死亡されますと死亡時点の財産を明確にするために「財産目録」を作成します。そして「遺産分割協議」へと移っていくわけです。ところで財産目録の作成途上でもめるケースがあります。記載する「物の評価額」の不一致ではなく、「故人から受けた過去の恩恵」とか「相続人の一人が故人の生存中に預金を勝手に引き出していた」等の扱いについてです。要するに過去の出来事に損得があるという事です。

死亡時以前に特定の相続人が受けた利益等は、財産目録に記載する内容とは別の事です。でも無視できないのです。もめますから。この部分は別の目録を作成して、財産目録と共に遺産分割協議で協議すべきだと考えます。
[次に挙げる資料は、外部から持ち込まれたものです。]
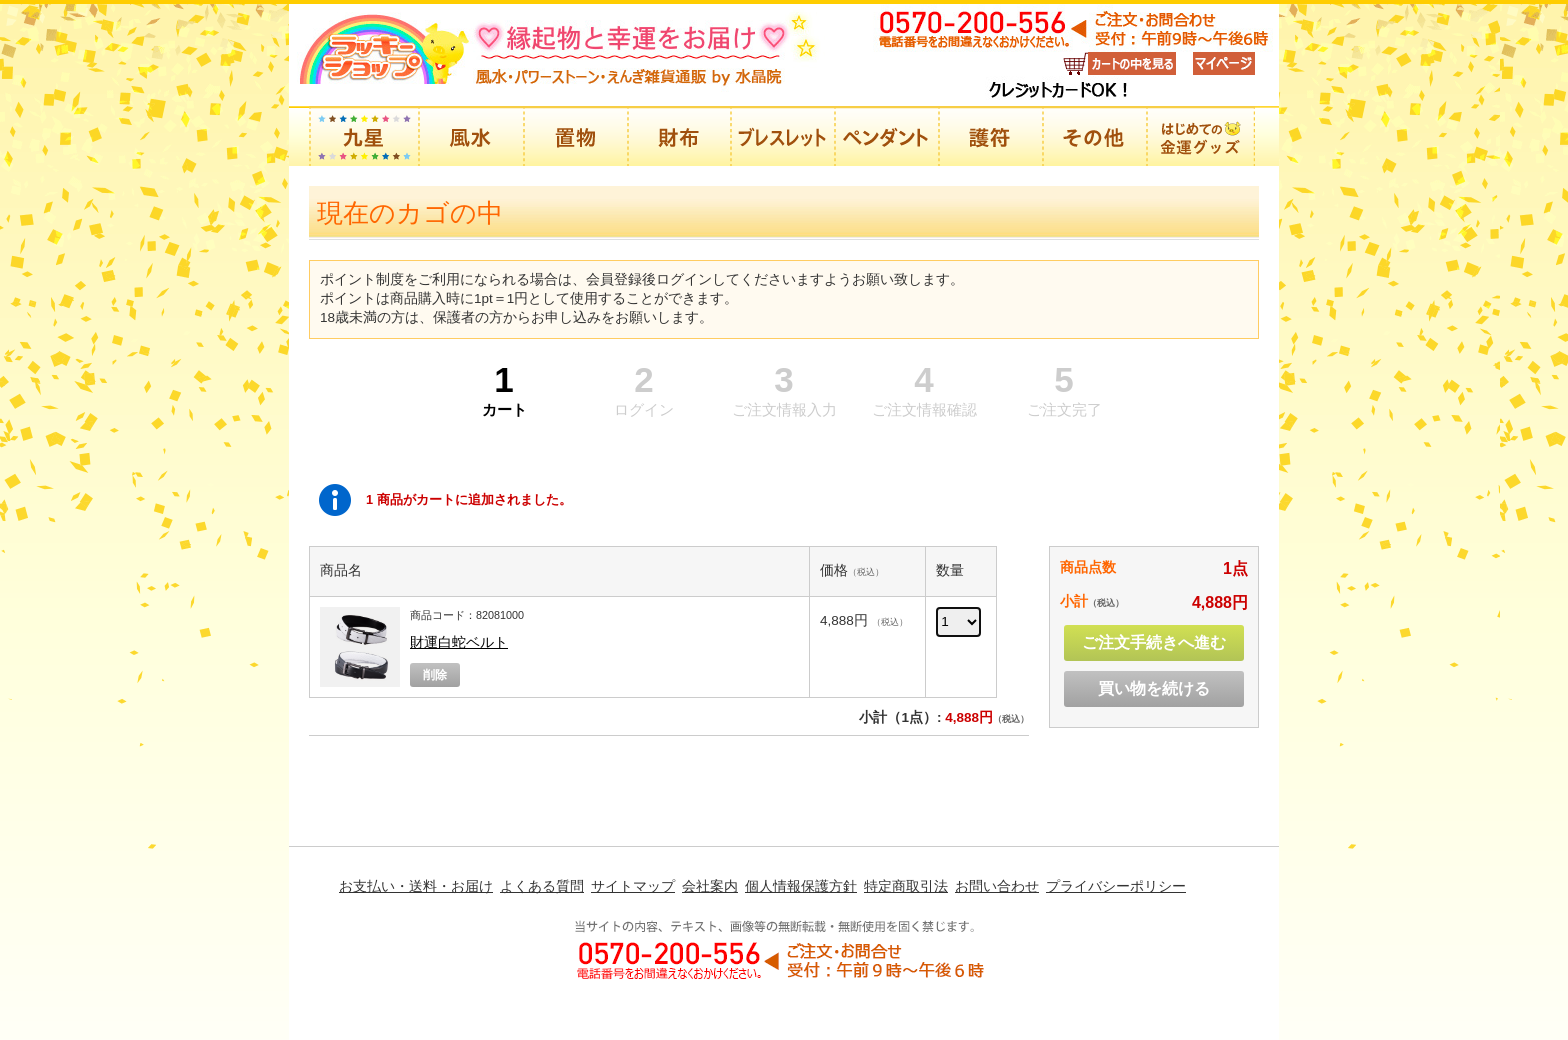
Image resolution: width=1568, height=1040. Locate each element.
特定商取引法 (906, 886)
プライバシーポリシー (1116, 886)
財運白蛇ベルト (459, 642)
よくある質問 (542, 886)
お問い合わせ (997, 886)
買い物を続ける (1154, 688)
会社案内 (710, 886)
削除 (435, 675)
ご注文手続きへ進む (1154, 642)
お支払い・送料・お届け (416, 886)
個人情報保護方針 (801, 886)
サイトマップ (633, 886)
協議が整えば、財産目録記載の部分については遺産分割協議書に記載して、死者名義の口座解約とか不動産所有権移転登記等に使用できるようにすべきでしょう。

故人の住居が空き家になり、かつ老朽化が激しいから、近隣の迷惑にならないように取り壊す方が好ましい場合もあります。この撤去は相続後の行為ですから遺産分割協議とは別物です。でも撤去費用も考慮した遺産分割協議とするほうが公平ですよね。そうしないと遺産分割協議そのものが前に進まない可能性もあるでしょう。要するに葬儀費用、仏事費用、登記費用、登記後の不動産取得税等々、相続後に発生する費用がありますよね。これに加えて不動産の保存費用を特定の相続人が負担していた場合もあります。これらの費用は相続とは別枠の費用ですが、遺産分割に際して考慮しなければ不公平感から親族関係がこじれる可能性もあります。前述した、過去の恩恵も同じようなものです。結局は相続人が相続を境に仲違いする事を避けるような協議が大事だと考えます。人間の感情は複雑なものですから実情に即した協議を行い、将来に向かって仲良くできるようにされた方が賢明だと思います。